* **やること**
下にある山口県人世界大会の記事のうち、「二〇〇四年に母県で開かれた第」から「体の代表者と意見を交わした。」までを、はじめと終わりの言葉も含めて一字も変えずに書き出してください。

* **表示された文章**

2007年8月31日付け
世界の山口県人が一堂に集う「第二回在外山口県人世界大会」が二十五日、サンパウロで開かれた。ブラジルをはじめ、世界五カ国六団体から関係者約百人が来聖。二井関成山口県知事も出席して代表者会議、大会式典を行った。二井知事は式典で、在外県人会を「大切なパートナー」と位置付け、「大会を通じ世界に広がる山口県人のネットワークを構築してほしい」と呼びかけた。
二〇〇四年に母県で開かれた第一回大会に続き、サンパウロではじめて開催された山口県人世界大会。開催国ブラジルのほか、ペルー、アルゼンチン、メキシコなど中南米諸国と北米カリフォルニアの二団体(南加山口県人会=ロサンゼルス、沿岸防長同志会=サンノゼ)から関係者が来伯した。
当日午後三時から文協ビル会議室で開かれた代表者会議には、翌日の県人会創立八十周年とあわせて滞伯中の二井関成知事、松永卓副議長も出席。各団体の代表者と意見を交わした。
各国代表がそれぞれの県人会の歴史や年間行事などを紹介。北米の参加者からは会員の高齢化・若い世代の県人会離れなどの問題が報告された。
県費留学・研修については受け入れ枠の拡大、研修期間延長に関する要望のほか、「日本語能力検定三級程度」という選定基準のために候補者の枠が狭まっているのではないか、とする意見もあった。
ブラジル代表が県からの農業研修制度を実施してはどうかと提案。また、県の留学制度のない北米代表から短期交流事業の創設が提案され、知事も検討する意向を示した。
最後に、今後の県と在外県人交流に向けた対策として、「県の情報の世界への発信」「次世代育成に向けた県民・県人会子弟などの相互交流推進」「県と在外県人会のネットワークを起点とした国際交流推進」の三点からなる第一回大会の宣言を継承する方針を確認。次回大会を、国体が開かれる二〇一一年に山口で開催することも決まった。
午後五時半から文協貴賓室で大会式典。西林万寿夫総領事ら来賓、ブラジル、日本、各国関係者百人以上が訪れた。
冒頭、ペルー地震の被災者へ見舞いの言葉を述べた二井知事は、「故郷への思いを抱きながら言葉に表せぬ努力をしてきた皆様に心から敬意を表します」と先人の苦労をねぎらい、「大切なパートナーである在外県人会の地域・世代を超えたネットワークが必要」と将来への期待を表わした。

* **渡されたデータ**
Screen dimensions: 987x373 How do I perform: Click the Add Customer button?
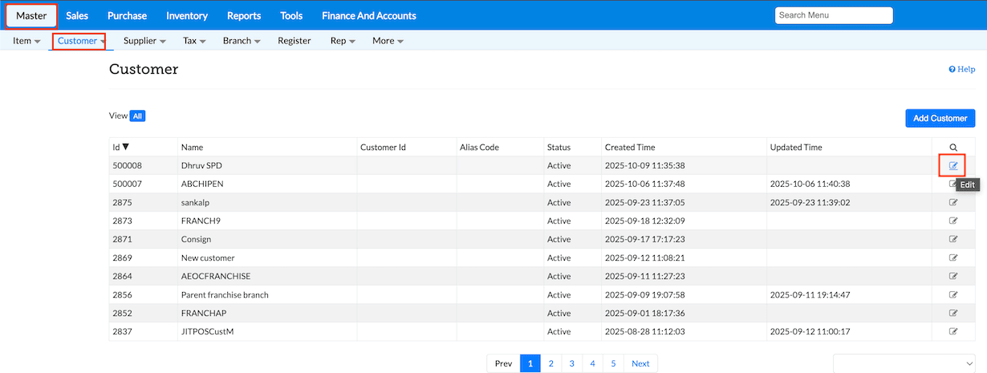[940, 118]
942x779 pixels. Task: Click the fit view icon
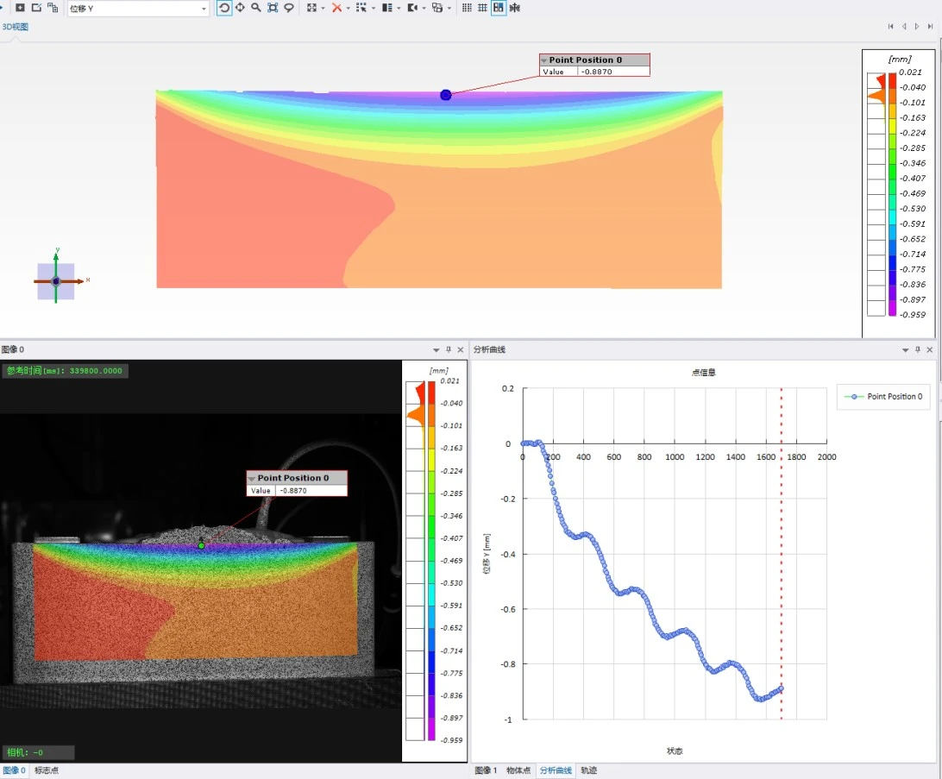pos(311,8)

* **この問題の答え**
二〇〇四年に母県で開かれた第一回大会に続き、サンパウロではじめて開催された山口県人世界大会。開催国ブラジルのほか、ペルー、アルゼンチン、メキシコなど中南米諸国と北米カリフォルニアの二団体(南加山口県人会=ロサンゼルス、沿岸防長同志会=サンノゼ)から関係者が来伯した。
当日午後三時から文協ビル会議室で開かれた代表者会議には、翌日の県人会創立八十周年とあわせて滞伯中の二井関成知事、松永卓副議長も出席。各団体の代表者と意見を交わした。